いよいよ本格的に泣きだした紗羅に駆け寄って抱きしめると、紗羅はひっくひっくと肩を揺らしながら俺の背中に腕を回した。拒絶されていないことにホッと息を吐いて、安堵する。


「どうしたの?なんで泣いてるの?」
「……っ」
「ゆっくりでいいよ。ゆっくりでいいから、紗羅の今の気持ち、俺に教えて」
「………いいの?」
「え?」
「…またみんなとっ、一緒に暮らしてもいいのっ?」
「っ…当たり前だろ。俺はずっとずっと、そうしたいと思ってた」


紗羅のお母さんがほとんど家に帰らなくなったあの日から、ずっと思っていた。この家に一人でいる紗羅は、いつもどんなことを思って過ごしているんだろうって。寂しくないわけがない。もしかしたら母親想いの紗羅は自分のことを責めているのかもしれない。なるべく紗羅を一人にさせないようにしていたけれど、それだって限界がある。
この静かな部屋でたった一人でいる紗羅のことを思うと、胸が張り裂けそうな思いがした。
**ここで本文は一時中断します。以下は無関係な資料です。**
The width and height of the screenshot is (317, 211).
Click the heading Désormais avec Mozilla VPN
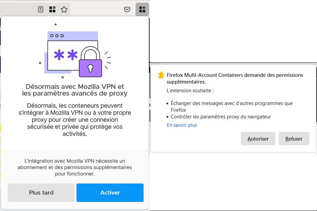coord(75,90)
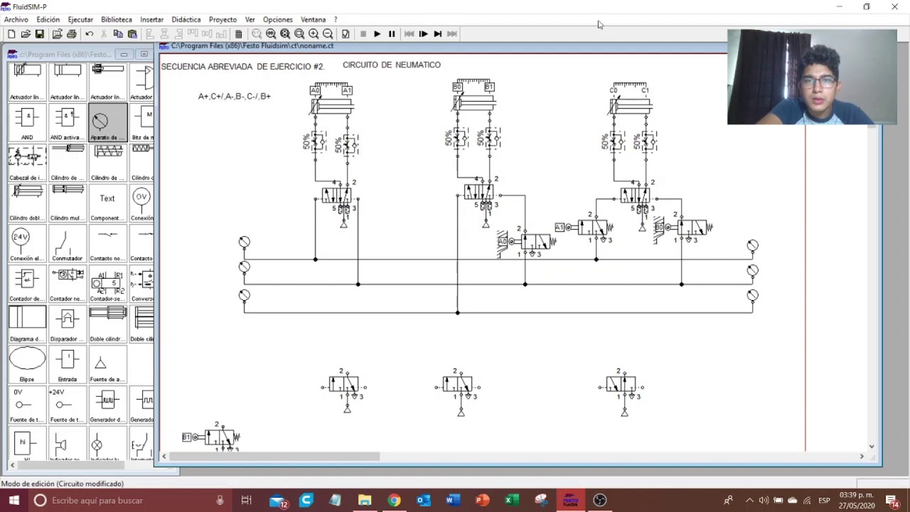Click the zoom in magnifier icon

click(x=314, y=33)
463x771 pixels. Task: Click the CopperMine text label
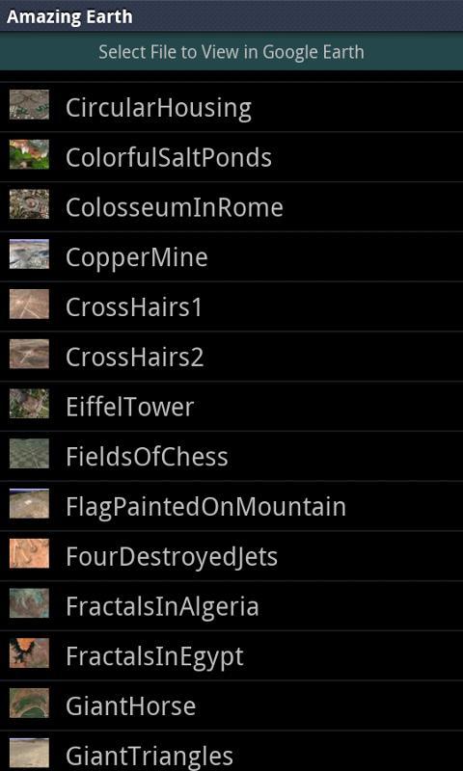click(137, 257)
紗羅の母親は、母親であるより、一人の女であることを選んだ。


俺は、俺はーー。


「もう絶対、紗羅を一人にさせないから」
「っ、ありがとう、マイキー」


目尻から流れる涙を優しく指で拭う。


「あと…」
「…ん?」
愛美愛主メビウスに勝ったら、紗羅に話したいことがあるんだ」


もし拒絶されたとしても、絶対に諦めない覚悟ができた。俺は、愛美愛主メビウスとの抗争が終わったら、勝ったら、その時は。もう一度紗羅に、愛を伝えるよ。